Extracted text
The Shock

 
There had been a cyclone somewhere far away, roaring ferociously over the wide expanse of the ocean, and it had whipped the water into a wild frenzy. The long-range groundswell had brought it over to us, and now all around us the water was boiling and churning, roiling and rolling to and fro between the open gap of the bay, and the claustrophobically close cliffs of our take-off zone. The water swirled and bubbled in dirty streaks of brown, and a case could well be made that, really, we shouldn’t be out here at all.

   But that was never going to happen. Surfing is a pursuit of an opportunistic nature. When the swell is there, you’ve got to seize the opportunity and jump on it as hard and fast as you can, because there is no way of telling how long it will last, or when it will be turned on again by the Great Big Wind In The Sky, patron saint of surfers and people who like to eat a lot of baked beans.

   So we bent our backs into the howling wind, put our heads down and our arses up, and paddled into the sweep with all we had, while the surf boomed hard against the cliffs to our side, sending showers of spray flying high.

   Sometimes, however, all you have might just fall that little bit short of what is actually required.

Provided material
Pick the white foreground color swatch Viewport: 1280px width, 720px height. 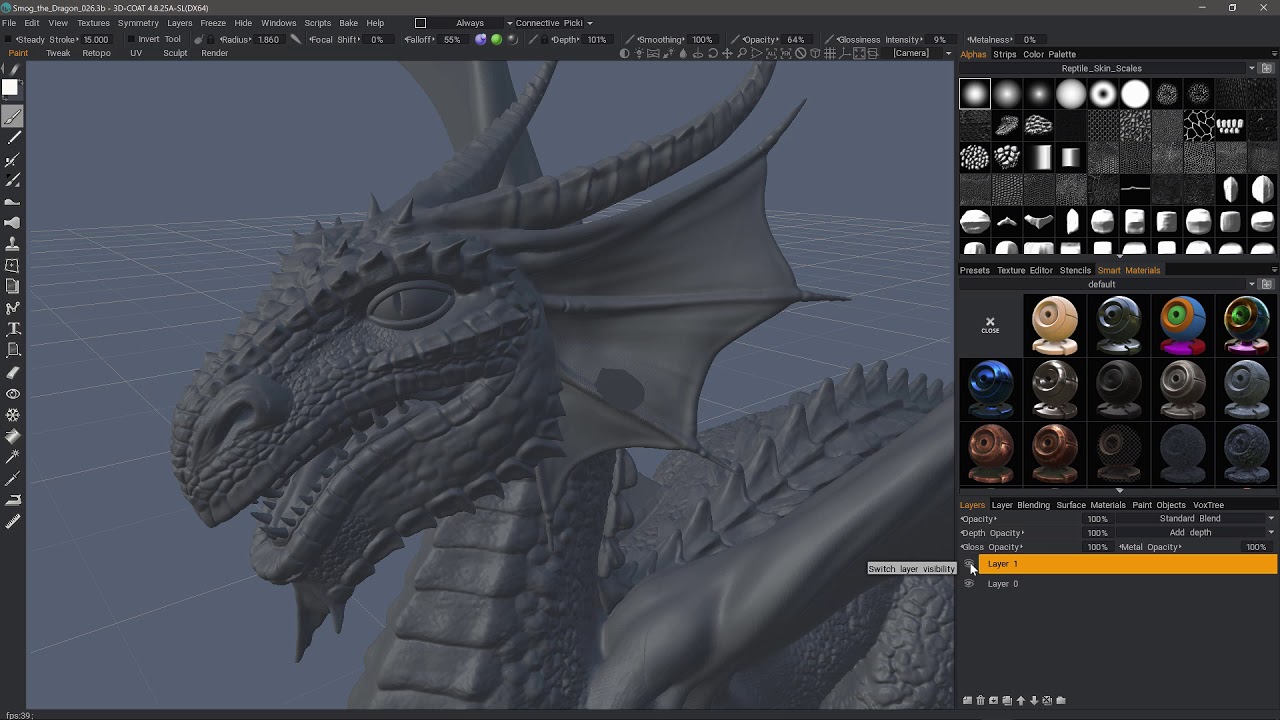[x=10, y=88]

==

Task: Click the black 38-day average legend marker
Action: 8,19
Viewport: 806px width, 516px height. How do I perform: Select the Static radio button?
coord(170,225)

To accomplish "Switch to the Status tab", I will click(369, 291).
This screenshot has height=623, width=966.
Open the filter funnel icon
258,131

Work to complete
**1.** In the listing, reproduce word for word the stretch from the line containing "Task: Click the" through the line containing "will click(369, 291).".
**2.** Resume the surfing story from where it ends.
The surfing story and the listing have nothing to do with each other.

The results
**1.**
Task: Click the black 38-day average legend marker
Action: 8,19
Viewport: 806px width, 516px height. How do I perform: Select the Static radio button?
coord(170,225)

To accomplish "Switch to the Status tab", I will click(369, 291).

**2.**
   There is a particular style of American cartoon, from the era when cartoons were drawn by hand and animated by impenetrable magic, that involves characters, often but not always animals, chasing each other, most usually with the sharply focussed intent of visiting as much grievous bodily harm upon the pursued quarry as can possibly be fitted into the available time slot. Sooner or later, with fatalistic inevitability, this will involve the chased character running out over the top of a cliff. When this happens, it is standard narrative convention that this character will run out fast and hard over the edge of the cliff, and will, for the space of a few seconds, keep running madly through thin air, feet touching nothing. Their feet and hands, or paws and claws, will rotate at high speed in a circular blur, accompanied by sounds of revving Formula One cars, or similar. After the initial few seconds of running on nothing, realisation of the situation will slowly steal over the character’s facial features, they will look down into the void, come to terms with the hard and fast reality that they have run out of solid ground, and, to the sound of a whistling noise, will plunge into the unfathomable depths of a ravine and towards a certain but humourous death.

   And sometimes reality is stranger than fiction.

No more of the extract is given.